Could each record be restated word for word?

======== RECORD EXCERPTS

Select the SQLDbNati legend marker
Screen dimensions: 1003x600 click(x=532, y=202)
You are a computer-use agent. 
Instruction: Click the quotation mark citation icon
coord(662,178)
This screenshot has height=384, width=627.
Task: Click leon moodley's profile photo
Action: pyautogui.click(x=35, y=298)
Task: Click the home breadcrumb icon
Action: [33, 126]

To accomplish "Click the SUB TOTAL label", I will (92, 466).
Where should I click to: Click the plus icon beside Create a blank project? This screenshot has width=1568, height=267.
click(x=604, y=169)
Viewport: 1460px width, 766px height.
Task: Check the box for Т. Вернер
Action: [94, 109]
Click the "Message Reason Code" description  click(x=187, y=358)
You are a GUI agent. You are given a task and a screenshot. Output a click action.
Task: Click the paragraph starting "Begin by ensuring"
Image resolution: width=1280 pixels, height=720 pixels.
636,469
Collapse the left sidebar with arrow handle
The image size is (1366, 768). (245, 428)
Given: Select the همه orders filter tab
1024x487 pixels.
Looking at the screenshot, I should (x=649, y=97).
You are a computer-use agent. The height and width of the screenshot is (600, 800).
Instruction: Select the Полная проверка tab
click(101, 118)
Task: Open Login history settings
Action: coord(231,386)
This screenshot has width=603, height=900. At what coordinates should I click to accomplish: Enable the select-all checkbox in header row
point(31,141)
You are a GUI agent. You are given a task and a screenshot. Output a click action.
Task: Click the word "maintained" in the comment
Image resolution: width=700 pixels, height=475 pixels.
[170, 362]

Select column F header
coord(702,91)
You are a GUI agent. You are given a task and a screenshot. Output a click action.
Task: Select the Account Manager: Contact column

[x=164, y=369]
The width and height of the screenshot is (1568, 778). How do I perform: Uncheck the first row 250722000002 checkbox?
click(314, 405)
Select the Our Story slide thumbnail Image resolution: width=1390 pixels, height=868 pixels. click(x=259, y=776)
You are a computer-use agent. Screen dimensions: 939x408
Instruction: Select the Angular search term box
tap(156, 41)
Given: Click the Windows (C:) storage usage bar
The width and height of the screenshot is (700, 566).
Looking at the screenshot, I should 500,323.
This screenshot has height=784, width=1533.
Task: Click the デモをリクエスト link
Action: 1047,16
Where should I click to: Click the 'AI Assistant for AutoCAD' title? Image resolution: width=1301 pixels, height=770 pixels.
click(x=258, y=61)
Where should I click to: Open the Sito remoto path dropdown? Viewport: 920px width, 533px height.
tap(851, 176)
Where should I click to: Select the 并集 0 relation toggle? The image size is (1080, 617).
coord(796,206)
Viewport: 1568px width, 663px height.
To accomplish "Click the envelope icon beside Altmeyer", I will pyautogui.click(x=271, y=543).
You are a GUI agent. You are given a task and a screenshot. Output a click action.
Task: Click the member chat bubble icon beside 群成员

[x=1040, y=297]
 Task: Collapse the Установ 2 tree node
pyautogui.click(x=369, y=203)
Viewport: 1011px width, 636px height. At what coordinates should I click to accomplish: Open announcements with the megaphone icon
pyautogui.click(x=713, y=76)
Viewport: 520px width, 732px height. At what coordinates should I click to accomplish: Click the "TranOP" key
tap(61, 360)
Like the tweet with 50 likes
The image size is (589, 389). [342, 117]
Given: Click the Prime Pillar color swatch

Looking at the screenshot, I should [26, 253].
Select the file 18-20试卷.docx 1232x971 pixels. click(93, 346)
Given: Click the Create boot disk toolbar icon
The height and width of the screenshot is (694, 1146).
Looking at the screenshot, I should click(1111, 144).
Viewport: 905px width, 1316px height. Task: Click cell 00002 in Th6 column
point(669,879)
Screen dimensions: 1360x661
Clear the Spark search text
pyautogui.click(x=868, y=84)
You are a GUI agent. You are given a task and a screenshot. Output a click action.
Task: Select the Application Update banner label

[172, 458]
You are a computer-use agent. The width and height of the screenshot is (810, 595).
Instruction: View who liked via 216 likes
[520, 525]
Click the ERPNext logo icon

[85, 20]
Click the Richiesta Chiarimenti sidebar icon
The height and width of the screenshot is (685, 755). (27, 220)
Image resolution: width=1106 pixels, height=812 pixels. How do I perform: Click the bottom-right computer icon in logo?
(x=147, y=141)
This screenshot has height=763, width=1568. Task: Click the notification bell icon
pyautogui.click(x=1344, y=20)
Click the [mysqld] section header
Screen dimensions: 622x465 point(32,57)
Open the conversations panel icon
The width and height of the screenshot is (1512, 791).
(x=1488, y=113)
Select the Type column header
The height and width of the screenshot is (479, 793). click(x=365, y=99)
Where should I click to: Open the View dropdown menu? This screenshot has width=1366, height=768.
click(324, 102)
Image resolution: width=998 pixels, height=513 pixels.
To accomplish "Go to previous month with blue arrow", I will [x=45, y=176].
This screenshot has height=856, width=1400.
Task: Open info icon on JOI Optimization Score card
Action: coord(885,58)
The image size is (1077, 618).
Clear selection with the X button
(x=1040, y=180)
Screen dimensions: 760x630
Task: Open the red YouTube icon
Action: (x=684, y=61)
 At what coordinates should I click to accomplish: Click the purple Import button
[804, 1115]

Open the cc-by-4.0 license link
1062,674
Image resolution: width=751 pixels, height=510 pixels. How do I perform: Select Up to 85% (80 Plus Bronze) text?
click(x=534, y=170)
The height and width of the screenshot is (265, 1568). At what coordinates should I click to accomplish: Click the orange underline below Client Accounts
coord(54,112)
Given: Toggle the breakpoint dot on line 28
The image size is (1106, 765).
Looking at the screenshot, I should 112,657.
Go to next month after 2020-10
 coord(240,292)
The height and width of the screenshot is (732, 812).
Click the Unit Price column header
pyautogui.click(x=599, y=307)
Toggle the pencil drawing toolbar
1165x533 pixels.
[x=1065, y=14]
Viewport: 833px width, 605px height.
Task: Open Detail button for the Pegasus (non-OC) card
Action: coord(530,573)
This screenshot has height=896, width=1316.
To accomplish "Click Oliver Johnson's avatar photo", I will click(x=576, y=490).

================

EXERCISE SOLUTION.
Select the SQLDbNati legend marker
Screen dimensions: 1003x600 click(x=532, y=202)
You are a computer-use agent. 
Instruction: Click the quotation mark citation icon
coord(662,178)
This screenshot has height=384, width=627.
Task: Click leon moodley's profile photo
Action: pyautogui.click(x=35, y=298)
Task: Click the home breadcrumb icon
Action: [33, 126]

To accomplish "Click the SUB TOTAL label", I will (92, 466).
Where should I click to: Click the plus icon beside Create a blank project? This screenshot has width=1568, height=267.
click(x=604, y=169)
Viewport: 1460px width, 766px height.
Task: Check the box for Т. Вернер
Action: [94, 109]
Click the "Message Reason Code" description  click(x=187, y=358)
You are a GUI agent. You are given a task and a screenshot. Output a click action.
Task: Click the paragraph starting "Begin by ensuring"
Image resolution: width=1280 pixels, height=720 pixels.
636,469
Collapse the left sidebar with arrow handle
The image size is (1366, 768). (245, 428)
Given: Select the همه orders filter tab
1024x487 pixels.
Looking at the screenshot, I should (x=649, y=97).
You are a computer-use agent. The height and width of the screenshot is (600, 800).
Instruction: Select the Полная проверка tab
click(101, 118)
Task: Open Login history settings
Action: coord(231,386)
This screenshot has width=603, height=900. At what coordinates should I click to accomplish: Enable the select-all checkbox in header row
point(31,141)
You are a GUI agent. You are given a task and a screenshot. Output a click action.
Task: Click the word "maintained" in the comment
Image resolution: width=700 pixels, height=475 pixels.
[170, 362]

Select column F header
coord(702,91)
You are a GUI agent. You are given a task and a screenshot. Output a click action.
Task: Select the Account Manager: Contact column

[x=164, y=369]
The width and height of the screenshot is (1568, 778). How do I perform: Uncheck the first row 250722000002 checkbox?
click(314, 405)
Select the Our Story slide thumbnail Image resolution: width=1390 pixels, height=868 pixels. click(x=259, y=776)
You are a computer-use agent. Screen dimensions: 939x408
Instruction: Select the Angular search term box
tap(156, 41)
Given: Click the Windows (C:) storage usage bar
The width and height of the screenshot is (700, 566).
Looking at the screenshot, I should 500,323.
This screenshot has height=784, width=1533.
Task: Click the デモをリクエスト link
Action: 1047,16
Where should I click to: Click the 'AI Assistant for AutoCAD' title? Image resolution: width=1301 pixels, height=770 pixels.
click(x=258, y=61)
Where should I click to: Open the Sito remoto path dropdown? Viewport: 920px width, 533px height.
tap(851, 176)
Where should I click to: Select the 并集 0 relation toggle? The image size is (1080, 617).
coord(796,206)
Viewport: 1568px width, 663px height.
To accomplish "Click the envelope icon beside Altmeyer", I will pyautogui.click(x=271, y=543).
You are a GUI agent. You are given a task and a screenshot. Output a click action.
Task: Click the member chat bubble icon beside 群成员

[x=1040, y=297]
 Task: Collapse the Установ 2 tree node
pyautogui.click(x=369, y=203)
Viewport: 1011px width, 636px height. At what coordinates should I click to accomplish: Open announcements with the megaphone icon
pyautogui.click(x=713, y=76)
Viewport: 520px width, 732px height. At what coordinates should I click to accomplish: Click the "TranOP" key
tap(61, 360)
Like the tweet with 50 likes
The image size is (589, 389). [342, 117]
Given: Click the Prime Pillar color swatch

Looking at the screenshot, I should [26, 253].
Select the file 18-20试卷.docx 1232x971 pixels. click(93, 346)
Given: Click the Create boot disk toolbar icon
The height and width of the screenshot is (694, 1146).
Looking at the screenshot, I should click(1111, 144).
Viewport: 905px width, 1316px height. Task: Click cell 00002 in Th6 column
point(669,879)
Screen dimensions: 1360x661
Clear the Spark search text
pyautogui.click(x=868, y=84)
You are a GUI agent. You are given a task and a screenshot. Output a click action.
Task: Select the Application Update banner label

[172, 458]
You are a computer-use agent. The width and height of the screenshot is (810, 595).
Instruction: View who liked via 216 likes
[520, 525]
Click the ERPNext logo icon

[85, 20]
Click the Richiesta Chiarimenti sidebar icon
The height and width of the screenshot is (685, 755). (27, 220)
Image resolution: width=1106 pixels, height=812 pixels. How do I perform: Click the bottom-right computer icon in logo?
(x=147, y=141)
This screenshot has height=763, width=1568. Task: Click the notification bell icon
pyautogui.click(x=1344, y=20)
Click the [mysqld] section header
Screen dimensions: 622x465 point(32,57)
Open the conversations panel icon
The width and height of the screenshot is (1512, 791).
(x=1488, y=113)
Select the Type column header
The height and width of the screenshot is (479, 793). click(x=365, y=99)
Where should I click to: Open the View dropdown menu? This screenshot has width=1366, height=768.
click(324, 102)
Image resolution: width=998 pixels, height=513 pixels.
To accomplish "Go to previous month with blue arrow", I will [x=45, y=176].
This screenshot has height=856, width=1400.
Task: Open info icon on JOI Optimization Score card
Action: coord(885,58)
The image size is (1077, 618).
Clear selection with the X button
(x=1040, y=180)
Screen dimensions: 760x630
Task: Open the red YouTube icon
Action: (x=684, y=61)
 At what coordinates should I click to accomplish: Click the purple Import button
[804, 1115]

Open the cc-by-4.0 license link
1062,674
Image resolution: width=751 pixels, height=510 pixels. How do I perform: Select Up to 85% (80 Plus Bronze) text?
click(x=534, y=170)
The height and width of the screenshot is (265, 1568). At what coordinates should I click to accomplish: Click the orange underline below Client Accounts
coord(54,112)
Given: Toggle the breakpoint dot on line 28
The image size is (1106, 765).
Looking at the screenshot, I should 112,657.
Go to next month after 2020-10
 coord(240,292)
The height and width of the screenshot is (732, 812).
Click the Unit Price column header
pyautogui.click(x=599, y=307)
Toggle the pencil drawing toolbar
1165x533 pixels.
[x=1065, y=14]
Viewport: 833px width, 605px height.
Task: Open Detail button for the Pegasus (non-OC) card
Action: coord(530,573)
This screenshot has height=896, width=1316.
To accomplish "Click Oliver Johnson's avatar photo", I will click(x=576, y=490).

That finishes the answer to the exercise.